### PASSAGE:
__________
Timothy Taylor (born 1960) is a British-based archaeologist specialising in prehistory and archaeological theory.

Work
Taylor was born in Norfolk and educated at the universities of Cambridge and Oxford.

His academic work began studying ornamental metalwork of the Balkans and western Asia. Since, his focus has shifted and he has done extensive work on the archaeology of cannibalism, sexuality and material culture theory. He has also written several popular books  on archaeology. In the 1980s and 1990s he frequently presented his work on television. The British Archaeological Award winner for "best popular archaeology on television" 1991 was a "Down to Earth" episode on which he appeared. Taylor is known for his closely reasoned, wide-ranging, and provocative ideas, and for his ability to connect with a general audience of readers and viewers.

Taylor is currently Jan Eisner Professor of Archaeology, Comenius University in Bratislava. Until 2020 he was Professor of the Prehistory of Humanity at the University of Vienna (Austria) and is editor-in-chief of the Journal of World Prehistory. Until 2012, he was a senior lecturer in archaeology at the University of Bradford (UK).
__________
### DATA PROVIDED:
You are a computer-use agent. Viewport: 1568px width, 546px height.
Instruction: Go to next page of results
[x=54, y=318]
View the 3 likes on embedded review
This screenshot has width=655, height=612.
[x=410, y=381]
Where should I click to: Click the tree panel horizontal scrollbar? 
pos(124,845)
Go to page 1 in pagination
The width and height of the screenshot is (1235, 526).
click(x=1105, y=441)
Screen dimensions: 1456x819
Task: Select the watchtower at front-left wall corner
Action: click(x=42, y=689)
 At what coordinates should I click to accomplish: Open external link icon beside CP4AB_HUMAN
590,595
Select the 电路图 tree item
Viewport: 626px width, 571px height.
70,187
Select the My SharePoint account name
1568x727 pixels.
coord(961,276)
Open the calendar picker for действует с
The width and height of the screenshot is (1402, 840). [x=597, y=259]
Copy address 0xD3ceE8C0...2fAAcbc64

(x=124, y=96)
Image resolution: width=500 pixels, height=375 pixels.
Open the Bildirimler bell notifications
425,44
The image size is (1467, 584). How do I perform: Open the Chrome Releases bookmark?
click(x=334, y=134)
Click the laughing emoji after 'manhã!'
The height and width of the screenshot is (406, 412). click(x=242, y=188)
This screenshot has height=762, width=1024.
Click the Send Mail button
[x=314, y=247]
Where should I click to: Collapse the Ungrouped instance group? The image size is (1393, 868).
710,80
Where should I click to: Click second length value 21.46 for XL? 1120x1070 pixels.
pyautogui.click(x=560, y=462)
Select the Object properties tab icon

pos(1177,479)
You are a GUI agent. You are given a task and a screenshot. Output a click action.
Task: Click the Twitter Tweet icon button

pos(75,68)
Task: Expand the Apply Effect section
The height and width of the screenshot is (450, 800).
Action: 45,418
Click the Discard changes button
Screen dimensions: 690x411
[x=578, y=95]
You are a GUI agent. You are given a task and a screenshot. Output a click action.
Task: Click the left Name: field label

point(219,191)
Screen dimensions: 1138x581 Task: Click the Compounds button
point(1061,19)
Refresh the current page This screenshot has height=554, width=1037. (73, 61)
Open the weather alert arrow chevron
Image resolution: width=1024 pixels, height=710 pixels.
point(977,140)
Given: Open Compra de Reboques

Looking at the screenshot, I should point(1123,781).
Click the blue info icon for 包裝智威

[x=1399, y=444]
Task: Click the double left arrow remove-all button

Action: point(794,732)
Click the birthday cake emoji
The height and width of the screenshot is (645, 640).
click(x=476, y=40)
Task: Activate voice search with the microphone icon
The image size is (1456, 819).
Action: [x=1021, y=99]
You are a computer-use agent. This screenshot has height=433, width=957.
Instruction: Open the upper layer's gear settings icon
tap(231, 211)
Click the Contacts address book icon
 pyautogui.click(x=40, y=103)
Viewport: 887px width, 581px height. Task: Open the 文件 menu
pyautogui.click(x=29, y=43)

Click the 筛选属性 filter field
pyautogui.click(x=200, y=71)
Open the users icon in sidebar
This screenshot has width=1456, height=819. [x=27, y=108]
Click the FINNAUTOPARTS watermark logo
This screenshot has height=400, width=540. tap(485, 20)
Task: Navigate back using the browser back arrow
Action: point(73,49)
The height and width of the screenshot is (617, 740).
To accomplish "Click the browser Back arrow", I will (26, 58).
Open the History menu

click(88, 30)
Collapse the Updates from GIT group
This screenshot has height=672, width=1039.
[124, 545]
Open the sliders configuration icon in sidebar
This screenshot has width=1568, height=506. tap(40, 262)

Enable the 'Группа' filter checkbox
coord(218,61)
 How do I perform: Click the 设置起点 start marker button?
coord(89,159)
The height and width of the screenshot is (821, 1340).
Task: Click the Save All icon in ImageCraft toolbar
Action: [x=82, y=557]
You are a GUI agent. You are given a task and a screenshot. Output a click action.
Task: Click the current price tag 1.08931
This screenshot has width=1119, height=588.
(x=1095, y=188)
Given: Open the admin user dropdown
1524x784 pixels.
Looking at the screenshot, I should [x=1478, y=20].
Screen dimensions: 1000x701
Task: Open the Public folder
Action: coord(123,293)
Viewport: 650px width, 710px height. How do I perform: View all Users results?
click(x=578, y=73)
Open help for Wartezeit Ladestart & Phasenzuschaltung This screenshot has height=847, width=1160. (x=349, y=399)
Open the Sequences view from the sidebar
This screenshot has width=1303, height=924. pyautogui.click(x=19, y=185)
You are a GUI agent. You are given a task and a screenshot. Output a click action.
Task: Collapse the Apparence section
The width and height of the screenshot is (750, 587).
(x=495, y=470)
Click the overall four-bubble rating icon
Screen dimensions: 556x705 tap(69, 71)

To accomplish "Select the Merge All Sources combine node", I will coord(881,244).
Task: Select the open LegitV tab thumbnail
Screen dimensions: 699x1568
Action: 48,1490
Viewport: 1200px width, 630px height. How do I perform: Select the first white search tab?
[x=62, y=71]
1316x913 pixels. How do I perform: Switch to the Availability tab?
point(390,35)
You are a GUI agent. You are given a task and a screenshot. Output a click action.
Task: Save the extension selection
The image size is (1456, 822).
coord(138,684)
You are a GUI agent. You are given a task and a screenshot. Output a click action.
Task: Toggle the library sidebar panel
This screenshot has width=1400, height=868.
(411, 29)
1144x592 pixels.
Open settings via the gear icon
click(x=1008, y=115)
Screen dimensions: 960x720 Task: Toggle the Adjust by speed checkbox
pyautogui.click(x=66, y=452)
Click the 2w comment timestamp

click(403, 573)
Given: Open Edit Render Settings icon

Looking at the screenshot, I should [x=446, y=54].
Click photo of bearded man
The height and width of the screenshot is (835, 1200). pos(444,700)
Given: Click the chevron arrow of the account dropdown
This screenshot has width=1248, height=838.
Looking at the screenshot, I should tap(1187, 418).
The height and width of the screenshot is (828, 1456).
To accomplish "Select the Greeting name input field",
__________
### WHAT THIS TASK INVOLVES:
Please answer these questions using the passage on Timothy Taylor:
1. In which county was Taylor born?
2. Which television program had the episode that won the 1991 British Archaeological Award for "best popular archaeology on television"?
3. Until what year was Taylor a senior lecturer in archaeology at the University of Bradford?
The data has nothing to do with what comes next.

### EXERCISE SOLUTION:
1. Norfolk
2. "Down to Earth"
3. 2012